| Task details |
The line with "This screenshot has height=369, width=555." and each line following it, up to the final line of the data, should be set down exactly; pictures stay out.

── Data for processing ──

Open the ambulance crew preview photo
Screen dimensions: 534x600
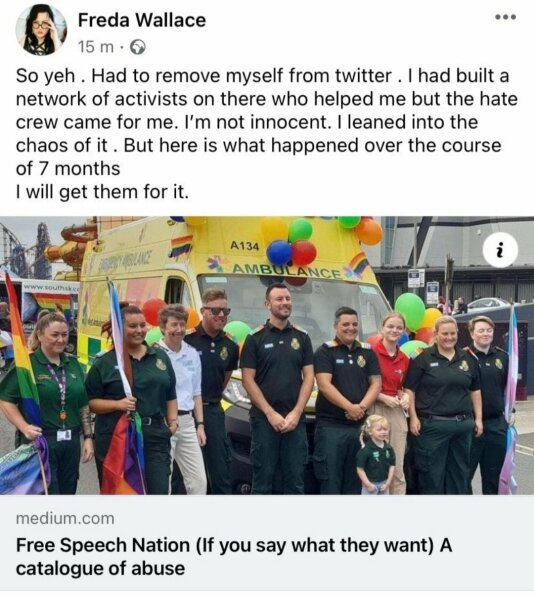click(x=267, y=355)

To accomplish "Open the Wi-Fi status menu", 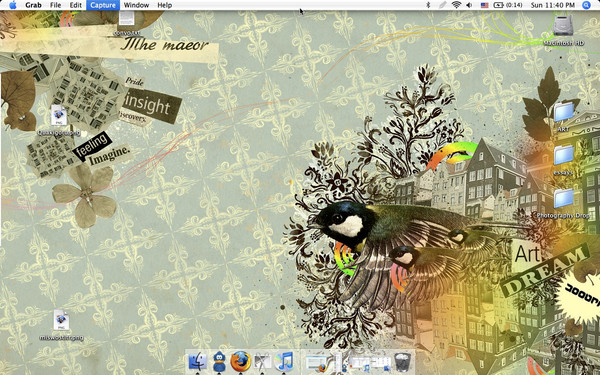I will click(456, 5).
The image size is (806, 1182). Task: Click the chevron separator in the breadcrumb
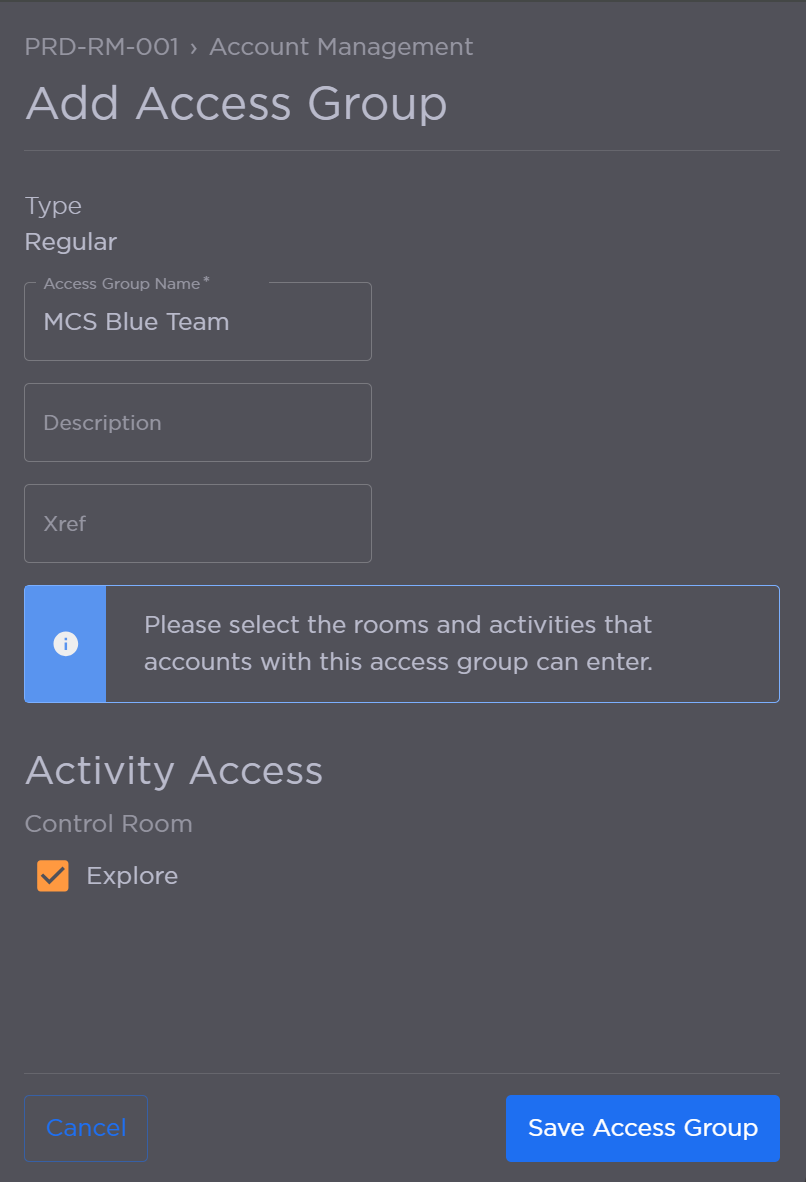click(x=196, y=46)
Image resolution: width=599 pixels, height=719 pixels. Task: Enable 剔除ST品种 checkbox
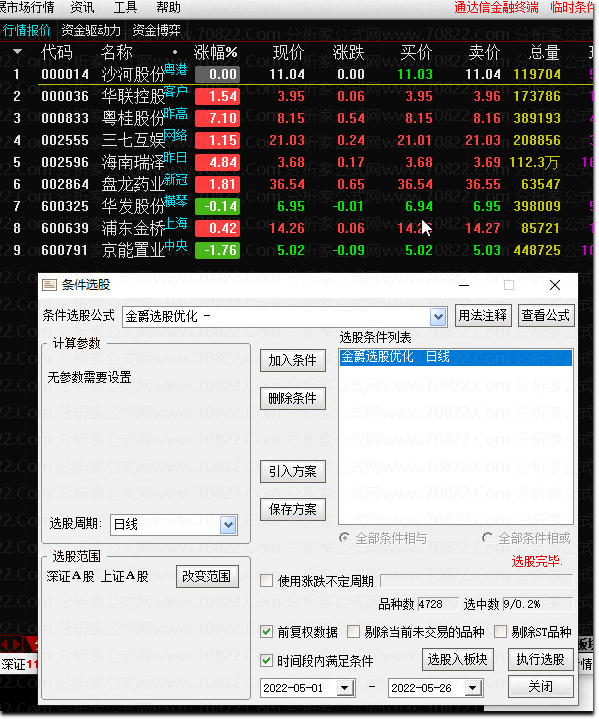(500, 632)
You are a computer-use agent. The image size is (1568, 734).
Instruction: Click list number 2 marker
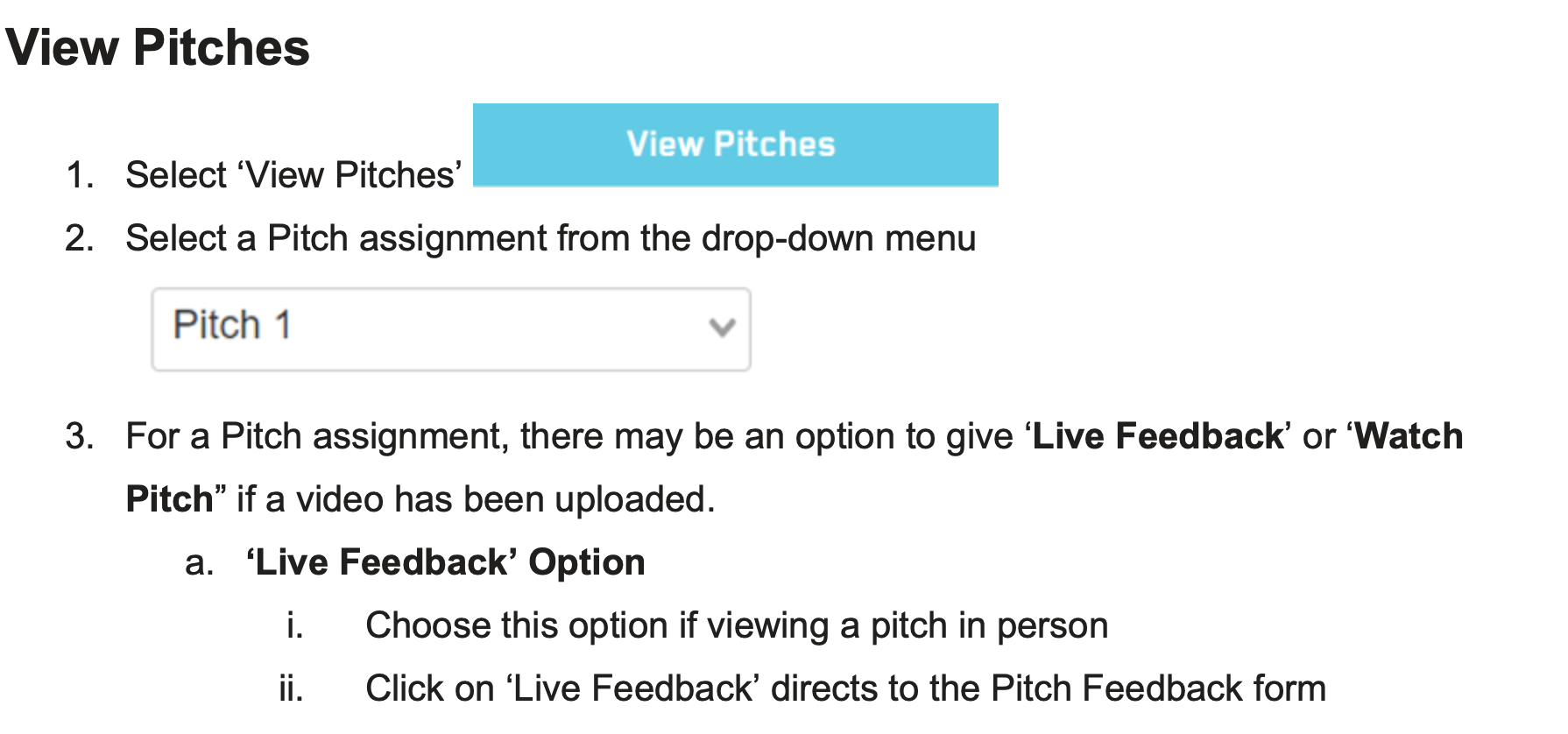tap(80, 238)
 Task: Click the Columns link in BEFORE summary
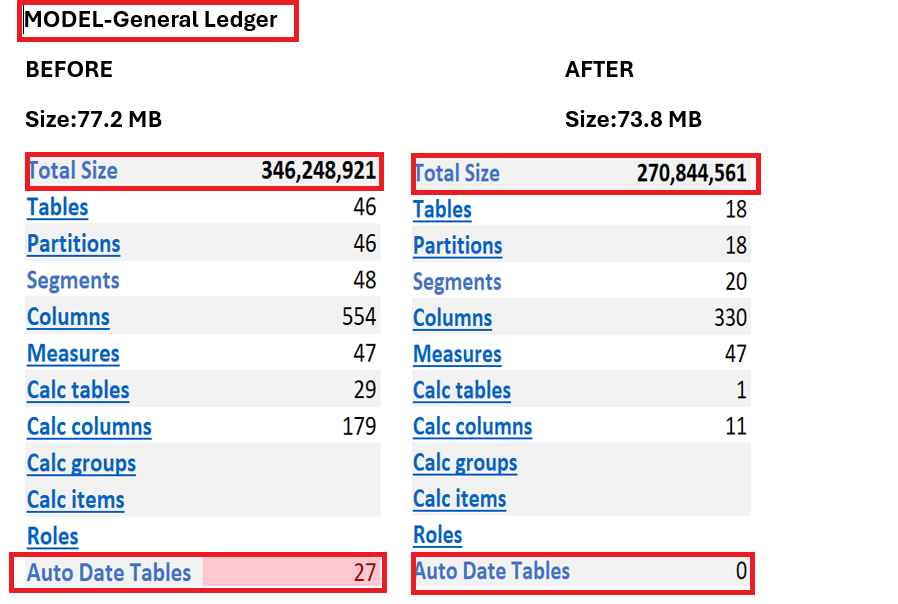coord(68,317)
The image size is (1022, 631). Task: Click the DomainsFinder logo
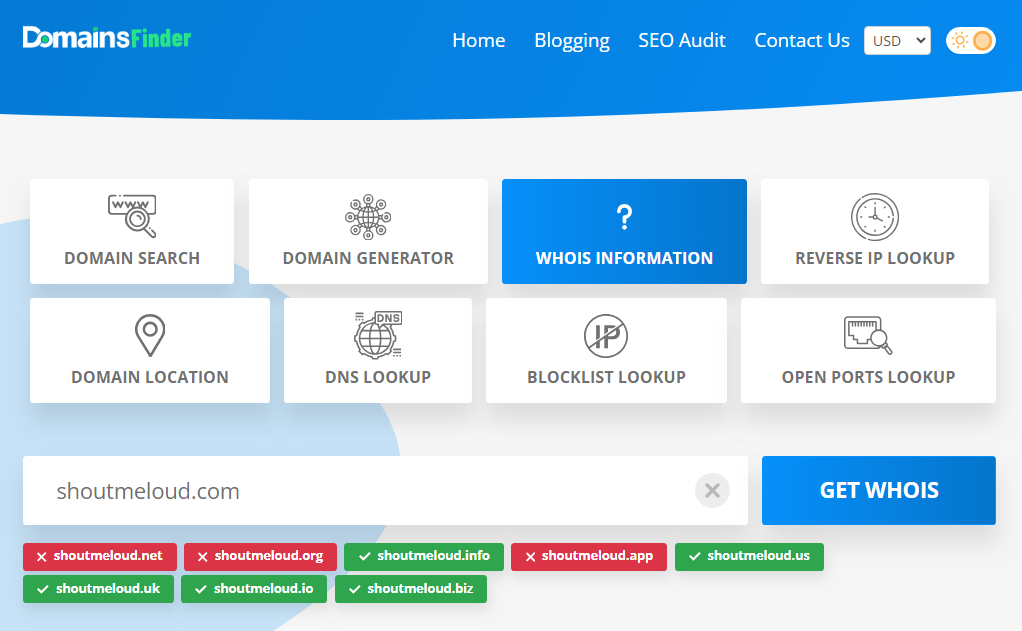click(x=107, y=38)
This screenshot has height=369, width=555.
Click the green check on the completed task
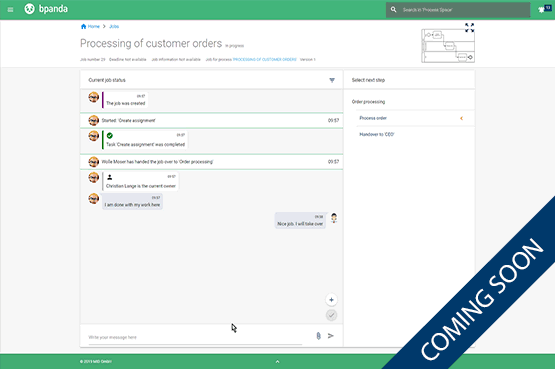click(x=110, y=136)
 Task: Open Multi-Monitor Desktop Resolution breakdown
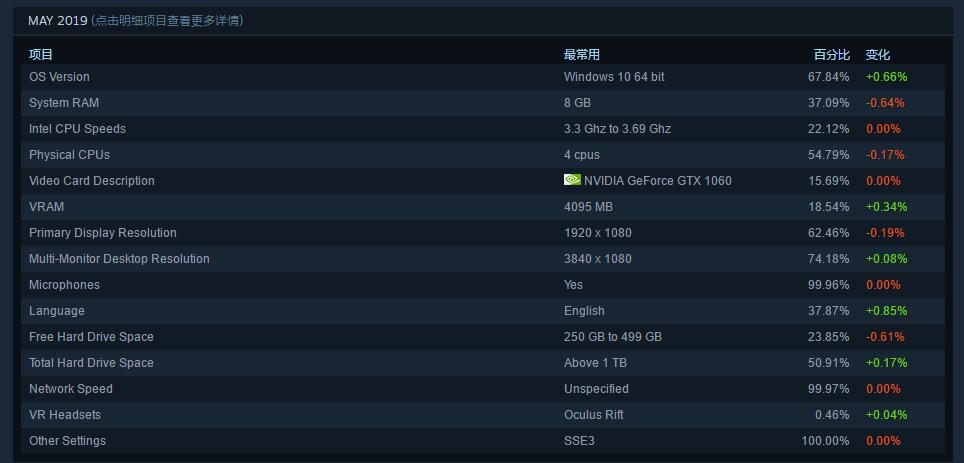pos(483,258)
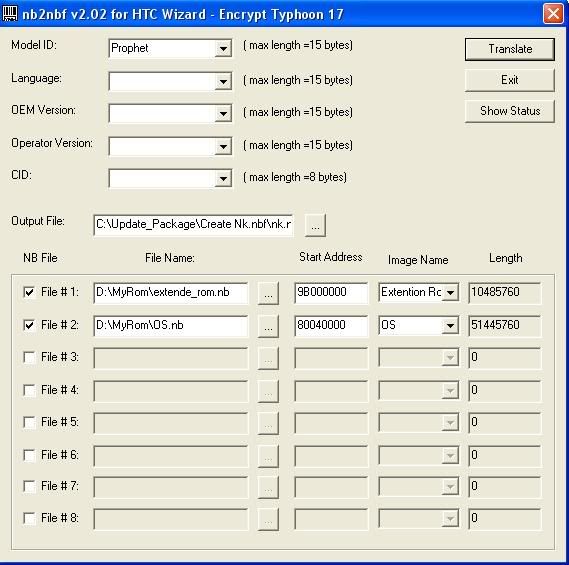Click the app icon in title bar

click(x=10, y=14)
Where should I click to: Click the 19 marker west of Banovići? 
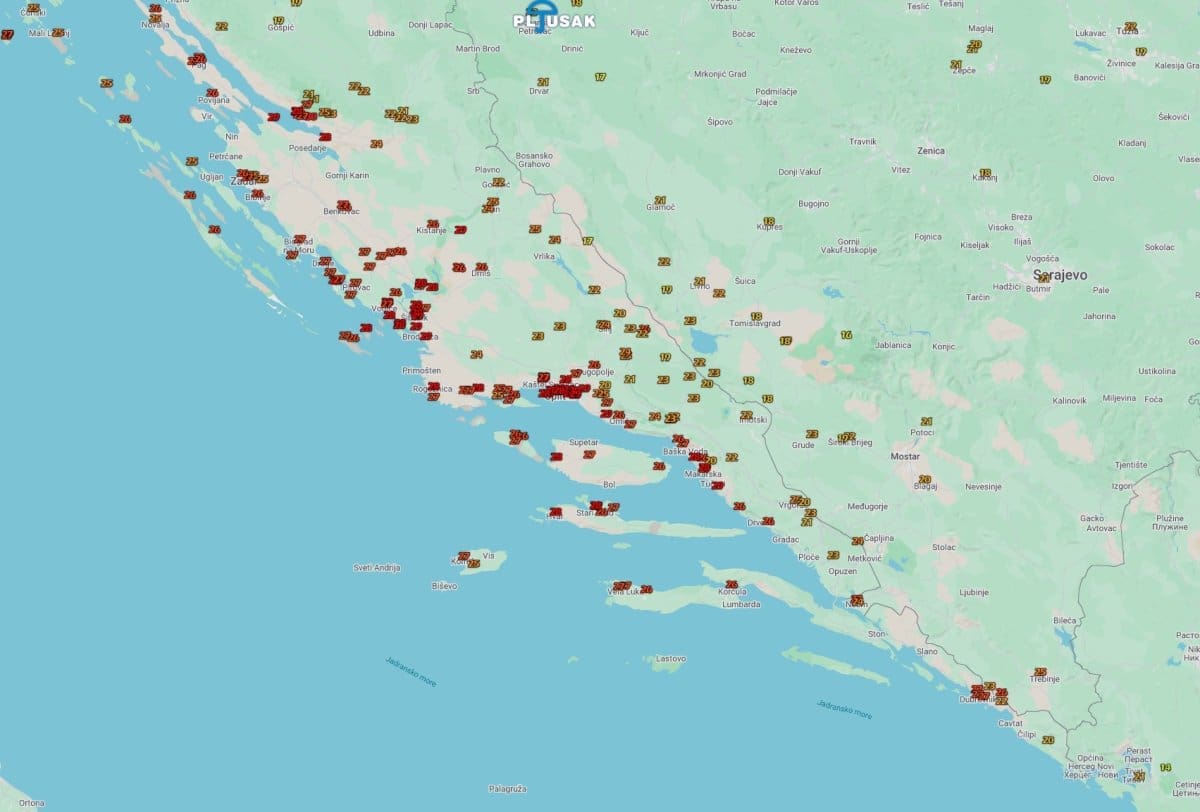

───

| Problem solution |
This screenshot has height=369, width=555.
Click the green check on the completed task
click(x=110, y=136)
 Task: Open Multi-Monitor Desktop Resolution breakdown
pos(483,258)
Click the app icon in title bar

click(x=10, y=14)
Where should I click to: Click the 19 marker west of Banovići? 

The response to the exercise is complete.